(Saved entries)
%%
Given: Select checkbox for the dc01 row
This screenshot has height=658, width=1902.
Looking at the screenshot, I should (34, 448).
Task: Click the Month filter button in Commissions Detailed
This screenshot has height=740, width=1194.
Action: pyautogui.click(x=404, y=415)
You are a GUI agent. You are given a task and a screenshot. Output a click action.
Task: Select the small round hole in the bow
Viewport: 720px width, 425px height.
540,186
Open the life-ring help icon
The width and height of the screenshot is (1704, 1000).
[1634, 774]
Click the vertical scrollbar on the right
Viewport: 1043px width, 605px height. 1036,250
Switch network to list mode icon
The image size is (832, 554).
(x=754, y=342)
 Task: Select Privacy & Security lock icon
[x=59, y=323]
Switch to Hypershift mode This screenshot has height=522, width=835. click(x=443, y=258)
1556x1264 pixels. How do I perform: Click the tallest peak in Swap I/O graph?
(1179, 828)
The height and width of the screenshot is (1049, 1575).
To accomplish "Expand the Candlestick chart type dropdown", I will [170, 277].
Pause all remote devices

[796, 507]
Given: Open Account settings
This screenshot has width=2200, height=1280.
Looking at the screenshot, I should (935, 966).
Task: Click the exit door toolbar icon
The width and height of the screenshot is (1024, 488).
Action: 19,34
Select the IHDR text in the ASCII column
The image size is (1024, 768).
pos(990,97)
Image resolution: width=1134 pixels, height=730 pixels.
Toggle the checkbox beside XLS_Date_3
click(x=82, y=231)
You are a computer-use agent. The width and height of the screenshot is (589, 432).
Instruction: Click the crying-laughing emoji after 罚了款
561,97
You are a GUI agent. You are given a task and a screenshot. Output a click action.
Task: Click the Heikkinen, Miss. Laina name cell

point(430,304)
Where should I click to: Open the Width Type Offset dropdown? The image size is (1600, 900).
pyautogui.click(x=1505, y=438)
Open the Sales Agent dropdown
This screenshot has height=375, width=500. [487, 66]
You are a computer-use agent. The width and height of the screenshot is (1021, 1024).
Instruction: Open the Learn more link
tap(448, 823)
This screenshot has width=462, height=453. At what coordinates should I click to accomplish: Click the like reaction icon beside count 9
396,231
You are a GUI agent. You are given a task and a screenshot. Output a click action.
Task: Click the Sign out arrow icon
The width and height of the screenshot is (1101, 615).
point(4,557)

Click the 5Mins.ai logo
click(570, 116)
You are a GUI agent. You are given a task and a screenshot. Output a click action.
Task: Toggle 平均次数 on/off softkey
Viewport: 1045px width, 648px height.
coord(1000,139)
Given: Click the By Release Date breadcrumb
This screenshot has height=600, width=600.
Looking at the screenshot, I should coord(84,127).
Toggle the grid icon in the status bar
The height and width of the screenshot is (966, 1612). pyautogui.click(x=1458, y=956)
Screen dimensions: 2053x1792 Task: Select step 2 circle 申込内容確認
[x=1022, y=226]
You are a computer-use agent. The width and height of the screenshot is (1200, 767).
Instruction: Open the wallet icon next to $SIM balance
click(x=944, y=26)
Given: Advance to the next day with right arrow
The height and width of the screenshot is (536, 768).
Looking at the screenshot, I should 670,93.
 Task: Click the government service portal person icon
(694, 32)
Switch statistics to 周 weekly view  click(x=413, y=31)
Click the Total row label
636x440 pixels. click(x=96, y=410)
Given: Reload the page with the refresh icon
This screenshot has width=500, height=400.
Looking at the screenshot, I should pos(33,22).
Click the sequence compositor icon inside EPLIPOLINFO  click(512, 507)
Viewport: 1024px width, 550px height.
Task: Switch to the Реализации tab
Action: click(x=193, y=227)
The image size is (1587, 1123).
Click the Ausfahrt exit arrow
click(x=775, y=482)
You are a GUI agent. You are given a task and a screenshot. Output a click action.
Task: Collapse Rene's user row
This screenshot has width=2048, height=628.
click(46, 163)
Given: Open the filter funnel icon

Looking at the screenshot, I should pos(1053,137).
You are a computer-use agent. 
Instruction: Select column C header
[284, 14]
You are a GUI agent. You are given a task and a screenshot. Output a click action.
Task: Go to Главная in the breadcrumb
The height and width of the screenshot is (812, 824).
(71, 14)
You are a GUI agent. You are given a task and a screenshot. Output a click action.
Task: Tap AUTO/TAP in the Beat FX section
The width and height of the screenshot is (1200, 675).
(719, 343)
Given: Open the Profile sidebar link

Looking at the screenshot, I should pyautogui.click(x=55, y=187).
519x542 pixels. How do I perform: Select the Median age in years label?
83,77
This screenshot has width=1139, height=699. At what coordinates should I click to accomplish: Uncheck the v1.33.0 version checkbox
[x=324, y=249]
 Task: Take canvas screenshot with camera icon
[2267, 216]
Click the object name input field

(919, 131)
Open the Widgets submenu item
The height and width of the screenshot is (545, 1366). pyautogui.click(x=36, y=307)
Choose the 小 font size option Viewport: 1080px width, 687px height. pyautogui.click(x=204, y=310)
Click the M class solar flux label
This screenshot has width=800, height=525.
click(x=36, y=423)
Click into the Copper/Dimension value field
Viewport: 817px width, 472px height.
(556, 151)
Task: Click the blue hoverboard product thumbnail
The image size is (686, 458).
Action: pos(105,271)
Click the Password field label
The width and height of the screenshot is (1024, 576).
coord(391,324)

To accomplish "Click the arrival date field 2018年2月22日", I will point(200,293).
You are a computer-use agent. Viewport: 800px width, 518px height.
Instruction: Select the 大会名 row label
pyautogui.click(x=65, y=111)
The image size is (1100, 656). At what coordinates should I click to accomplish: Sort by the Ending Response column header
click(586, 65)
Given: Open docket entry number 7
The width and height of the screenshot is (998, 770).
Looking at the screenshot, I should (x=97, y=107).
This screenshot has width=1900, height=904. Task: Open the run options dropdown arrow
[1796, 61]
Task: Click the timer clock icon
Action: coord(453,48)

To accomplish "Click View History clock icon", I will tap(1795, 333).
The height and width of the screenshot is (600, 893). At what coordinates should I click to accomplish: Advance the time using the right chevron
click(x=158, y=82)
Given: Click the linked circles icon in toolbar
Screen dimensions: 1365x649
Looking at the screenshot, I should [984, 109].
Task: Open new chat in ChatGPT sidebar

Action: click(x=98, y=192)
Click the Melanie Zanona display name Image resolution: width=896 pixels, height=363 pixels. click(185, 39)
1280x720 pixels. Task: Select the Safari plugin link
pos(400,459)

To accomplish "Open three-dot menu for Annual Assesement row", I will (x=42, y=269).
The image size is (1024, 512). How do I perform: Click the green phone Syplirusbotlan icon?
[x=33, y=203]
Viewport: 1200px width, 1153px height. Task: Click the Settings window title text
%%
*Work to be completed*: The result is a copy of every line above where the word "resolution" shows up.

*Response box*:
Image resolution: width=1134 pixels, height=730 pixels.
Click the Melanie Zanona display name Image resolution: width=896 pixels, height=363 pixels. click(185, 39)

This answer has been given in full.